• [How to complete this task] Exactly how many lines in this data contain the word "width"? Only the number should be given.

• [Records from a collection]
▽
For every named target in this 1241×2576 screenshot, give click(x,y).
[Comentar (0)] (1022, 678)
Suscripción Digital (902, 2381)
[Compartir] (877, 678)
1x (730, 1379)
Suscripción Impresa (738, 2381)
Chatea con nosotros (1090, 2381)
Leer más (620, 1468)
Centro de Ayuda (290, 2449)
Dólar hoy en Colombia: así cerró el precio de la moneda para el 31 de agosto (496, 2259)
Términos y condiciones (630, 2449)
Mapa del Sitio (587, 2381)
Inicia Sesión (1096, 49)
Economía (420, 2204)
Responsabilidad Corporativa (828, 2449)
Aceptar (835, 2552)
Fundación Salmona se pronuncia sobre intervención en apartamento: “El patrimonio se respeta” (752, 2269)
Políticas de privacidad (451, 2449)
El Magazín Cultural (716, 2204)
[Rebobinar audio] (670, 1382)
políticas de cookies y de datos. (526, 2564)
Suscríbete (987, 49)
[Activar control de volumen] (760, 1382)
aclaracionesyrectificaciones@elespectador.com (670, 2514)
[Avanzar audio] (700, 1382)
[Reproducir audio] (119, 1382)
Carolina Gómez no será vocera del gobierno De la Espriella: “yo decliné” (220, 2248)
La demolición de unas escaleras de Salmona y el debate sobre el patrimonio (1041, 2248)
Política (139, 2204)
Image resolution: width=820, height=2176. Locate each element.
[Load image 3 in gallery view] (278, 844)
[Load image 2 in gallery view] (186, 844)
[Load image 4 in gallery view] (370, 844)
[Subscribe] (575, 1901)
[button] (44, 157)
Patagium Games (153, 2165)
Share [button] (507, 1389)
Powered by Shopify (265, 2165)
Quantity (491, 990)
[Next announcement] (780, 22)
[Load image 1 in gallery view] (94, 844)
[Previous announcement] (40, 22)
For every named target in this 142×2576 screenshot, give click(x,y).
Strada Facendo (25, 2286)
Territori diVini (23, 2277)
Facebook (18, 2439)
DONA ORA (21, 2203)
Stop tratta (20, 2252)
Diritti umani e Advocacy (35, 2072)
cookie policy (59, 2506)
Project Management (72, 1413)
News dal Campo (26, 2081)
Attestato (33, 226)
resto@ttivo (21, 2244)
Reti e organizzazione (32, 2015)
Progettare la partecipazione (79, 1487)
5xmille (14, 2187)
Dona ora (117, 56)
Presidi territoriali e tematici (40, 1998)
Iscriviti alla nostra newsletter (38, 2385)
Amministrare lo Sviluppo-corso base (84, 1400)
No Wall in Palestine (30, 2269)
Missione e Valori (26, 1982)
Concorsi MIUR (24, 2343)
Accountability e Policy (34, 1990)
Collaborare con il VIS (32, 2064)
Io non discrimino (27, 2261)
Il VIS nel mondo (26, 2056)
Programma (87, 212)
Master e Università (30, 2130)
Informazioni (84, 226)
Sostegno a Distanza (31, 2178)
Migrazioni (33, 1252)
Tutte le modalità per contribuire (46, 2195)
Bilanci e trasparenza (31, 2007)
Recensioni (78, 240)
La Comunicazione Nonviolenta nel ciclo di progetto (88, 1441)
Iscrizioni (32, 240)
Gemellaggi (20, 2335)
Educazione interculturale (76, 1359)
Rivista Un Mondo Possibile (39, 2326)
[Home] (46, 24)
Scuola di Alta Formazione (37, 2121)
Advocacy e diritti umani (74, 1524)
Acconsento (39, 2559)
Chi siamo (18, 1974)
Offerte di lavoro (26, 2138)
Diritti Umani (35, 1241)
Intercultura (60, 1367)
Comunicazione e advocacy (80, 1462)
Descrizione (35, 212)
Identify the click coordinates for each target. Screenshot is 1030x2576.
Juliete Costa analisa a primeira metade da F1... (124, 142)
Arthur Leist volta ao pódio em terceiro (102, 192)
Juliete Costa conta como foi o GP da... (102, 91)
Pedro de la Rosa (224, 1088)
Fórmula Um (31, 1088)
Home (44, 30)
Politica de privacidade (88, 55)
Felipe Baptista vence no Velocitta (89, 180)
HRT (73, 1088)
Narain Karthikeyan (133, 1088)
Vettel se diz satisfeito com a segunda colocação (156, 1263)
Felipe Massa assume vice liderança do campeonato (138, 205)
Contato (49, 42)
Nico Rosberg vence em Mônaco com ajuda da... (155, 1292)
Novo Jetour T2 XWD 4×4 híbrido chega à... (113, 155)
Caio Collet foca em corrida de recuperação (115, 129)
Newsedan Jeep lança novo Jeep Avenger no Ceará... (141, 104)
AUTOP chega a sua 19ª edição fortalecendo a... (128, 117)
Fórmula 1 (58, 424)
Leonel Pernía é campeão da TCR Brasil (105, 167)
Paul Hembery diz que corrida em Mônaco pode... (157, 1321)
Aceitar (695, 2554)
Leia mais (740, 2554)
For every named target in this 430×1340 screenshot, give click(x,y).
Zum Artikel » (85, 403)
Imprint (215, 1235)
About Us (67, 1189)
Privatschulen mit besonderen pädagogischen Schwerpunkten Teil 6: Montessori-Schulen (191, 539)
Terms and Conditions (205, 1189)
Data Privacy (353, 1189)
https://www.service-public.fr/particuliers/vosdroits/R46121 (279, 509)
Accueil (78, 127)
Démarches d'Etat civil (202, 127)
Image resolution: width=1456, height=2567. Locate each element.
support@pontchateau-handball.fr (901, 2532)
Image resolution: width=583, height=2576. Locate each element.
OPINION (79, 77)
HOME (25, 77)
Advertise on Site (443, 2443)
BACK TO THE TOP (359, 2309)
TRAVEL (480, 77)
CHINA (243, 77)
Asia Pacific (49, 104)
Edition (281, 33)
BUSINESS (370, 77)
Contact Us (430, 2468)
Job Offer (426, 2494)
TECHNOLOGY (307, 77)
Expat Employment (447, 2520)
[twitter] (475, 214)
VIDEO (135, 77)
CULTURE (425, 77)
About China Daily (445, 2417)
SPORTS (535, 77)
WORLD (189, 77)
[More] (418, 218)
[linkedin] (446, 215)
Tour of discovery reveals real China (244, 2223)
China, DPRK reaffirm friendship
△
• [Response box] 3